Oft. Ich hatte viele Meinungen, die sich später verändert haben. Es ist auch weitläufig bekannt, dass ich Prostatakrebs überlebt habe und über meinen schlecht funktionierenden Penis geschrieben habe. In Europa denkt man vielleicht, der Mann ist nicht zurechnungsfähig. Aber ich habe sehr viel Unterstützung und Informationen dadurch bekommen, dass ich etwas von mir preisgegeben habe, und ich habe damit anderen Männern in derselben Lage geholfen, also bereue ich das überhaupt nicht.
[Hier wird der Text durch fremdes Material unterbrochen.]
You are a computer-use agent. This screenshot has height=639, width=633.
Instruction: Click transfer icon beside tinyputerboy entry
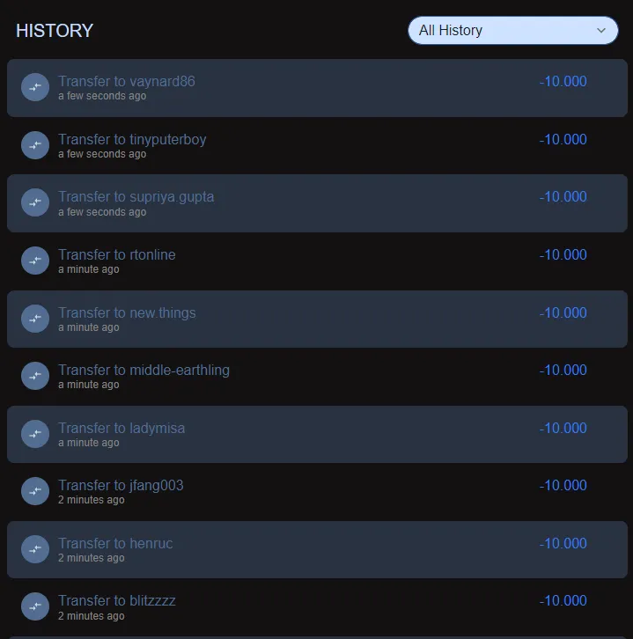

Meine größte Sorge ist, dass ich andere, Familie oder Freunde, in mein Glashaus mithineinziehe.

Vielen Eltern fällt es schwer, ihre Kinder exponiert im Internet zu sehen.

Ich fände es schwierig, in einer Gesellschaft zu leben, in der wir vor allem Angst haben müssten. Privatsphäre ist eine relative neue Erfindung, in Dörfern gab es sie nicht, jeder wusste alles über jeden. Das hat sich geändert, wir müssen Privatsphäre jetzt neu ausverhandeln. Als die Handys Kameras bekommen haben, glaubten alle, es werde jetzt ständig heimlich auf Toiletten oder in Saunas fotografiert. Nur weil Technologie etwas ermöglicht, bedeutet das nicht, dass wir das auch tun müssen. Die Technologie macht uns nicht zu unzivilisierten Menschen.

Sind Sie manchmal auch offline?

Nein, eigentlich bin ich immer online. Das Internet ist mein Draht zur Welt, es verbindet mich mit Menschen, Information und Ideen. Aber ich muss zugebenen, dass es meine Konzentration beim Schreiben ruiniert hat. Zuerst hat mir Blogging beim Schreiben geholfen, ich habe meine Ideen zu Büchern gemacht, aber dann kam Twitter. Ich bin nun sehr schnell abgelenkt. Manchmal erledige ich viel Arbeit in einem Flugzeug ohne W-Lan.

Jeff Jarvis, geboren 1954, ist Buchautor, Blogger und Journalismusprofessor an der Graduate School of Journalism der City University of New York. Er hat das Magazin „Entertainment Weekly“ mitbegründet und schreibt u.a. für „People Magazine“, „New York Daily News“, „Chicago Tribune“ und „The Guardian“ . Durch sein Buch „What would Google do“ (2009, auf Deutsch: „Was würde Google tun? Wie man von den Erfolgsstrategien des Internet-Giganten profitiert“, Heyne, München 2009) einer breiteren Öffentlichkeit bekannt.